- **短い課題**: モノについての本文のうち、「しかし、生活が少し変わったら」から始まり「要らないのか、ということを。」で終わる部分を、「荷物」を「持ち物」に変えて書き直してください。

- **本文**:
モノ・コト・ヒトの経年変化を味わい楽しむブログ

わたしたちが生きていく上で、モノは必要不可欠だ。それは、生まれたときから存在していれば、そのモノがあって当たり前だから、その生活が続く以上、必要不可欠なのだと信じて疑わない。


しかし、生活が少し変わったら、それは本当に必要なのか、ふと考えてしまうことがある。


たとえば、旅に出るとき。旅に持っていける荷物は限りがある。最低限の荷物にしても、荷物がいっぱいになることがある。一度、旅に出れば、さらに必要かどうかのふるいにかけられるので、その識別の精度は上がる。


引っ越しも、一種のふるい活動だ。思い切って、不要なものを片付けるチャンスだ。

ゴミ予備軍になってゆくモノたち

モノと接していると、常に必要なのかどうかを問う機会に直面する。モノと出会ったとき。モノをもらったとき。モノを購入するとき。モノを捨てるとき。わたしたちは、常にモノとの関係性を定義し続けている。要るのか、要らないのか、ということを。

[表示項目を見つけるための記録]
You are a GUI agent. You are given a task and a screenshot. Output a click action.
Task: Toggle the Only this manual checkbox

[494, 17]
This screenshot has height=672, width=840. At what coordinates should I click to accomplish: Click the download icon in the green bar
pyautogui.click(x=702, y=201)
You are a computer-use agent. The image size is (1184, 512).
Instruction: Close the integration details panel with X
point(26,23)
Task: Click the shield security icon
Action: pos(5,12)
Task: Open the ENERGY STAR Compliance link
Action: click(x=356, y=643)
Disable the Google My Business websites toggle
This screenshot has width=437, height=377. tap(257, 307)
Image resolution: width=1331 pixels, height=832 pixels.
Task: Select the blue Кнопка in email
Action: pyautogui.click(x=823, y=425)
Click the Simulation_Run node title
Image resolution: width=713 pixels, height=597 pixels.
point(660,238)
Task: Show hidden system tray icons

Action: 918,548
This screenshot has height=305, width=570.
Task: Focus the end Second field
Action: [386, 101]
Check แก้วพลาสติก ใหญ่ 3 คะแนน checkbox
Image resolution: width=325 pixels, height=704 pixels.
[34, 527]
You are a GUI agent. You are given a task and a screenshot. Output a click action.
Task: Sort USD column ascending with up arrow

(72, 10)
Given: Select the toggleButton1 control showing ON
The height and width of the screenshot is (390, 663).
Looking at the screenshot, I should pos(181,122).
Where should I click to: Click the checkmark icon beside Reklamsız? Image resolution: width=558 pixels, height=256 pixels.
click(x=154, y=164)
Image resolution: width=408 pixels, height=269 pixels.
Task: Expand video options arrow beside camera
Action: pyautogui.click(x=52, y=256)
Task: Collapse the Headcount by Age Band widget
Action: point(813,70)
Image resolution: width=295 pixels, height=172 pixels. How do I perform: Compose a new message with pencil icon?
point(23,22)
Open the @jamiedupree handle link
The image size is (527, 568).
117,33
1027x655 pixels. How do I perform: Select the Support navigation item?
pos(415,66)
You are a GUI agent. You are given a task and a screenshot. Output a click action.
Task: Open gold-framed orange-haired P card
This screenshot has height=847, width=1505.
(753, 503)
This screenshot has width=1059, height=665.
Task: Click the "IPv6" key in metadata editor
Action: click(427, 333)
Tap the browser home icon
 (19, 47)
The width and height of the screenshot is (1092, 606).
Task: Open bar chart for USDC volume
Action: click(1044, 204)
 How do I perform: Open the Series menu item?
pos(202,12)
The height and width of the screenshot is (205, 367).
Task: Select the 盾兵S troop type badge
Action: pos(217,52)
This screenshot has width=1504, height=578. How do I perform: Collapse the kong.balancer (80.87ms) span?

- **解答例**:
しかし、生活が少し変わったら、それは本当に必要なのか、ふと考えてしまうことがある。


たとえば、旅に出るとき。旅に持っていける持ち物は限りがある。最低限の持ち物にしても、持ち物がいっぱいになることがある。一度、旅に出れば、さらに必要かどうかのふるいにかけられるので、その識別の精度は上がる。


引っ越しも、一種のふるい活動だ。思い切って、不要なものを片付けるチャンスだ。

ゴミ予備軍になってゆくモノたち

モノと接していると、常に必要なのかどうかを問う機会に直面する。モノと出会ったとき。モノをもらったとき。モノを購入するとき。モノを捨てるとき。わたしたちは、常にモノとの関係性を定義し続けている。要るのか、要らないのか、ということを。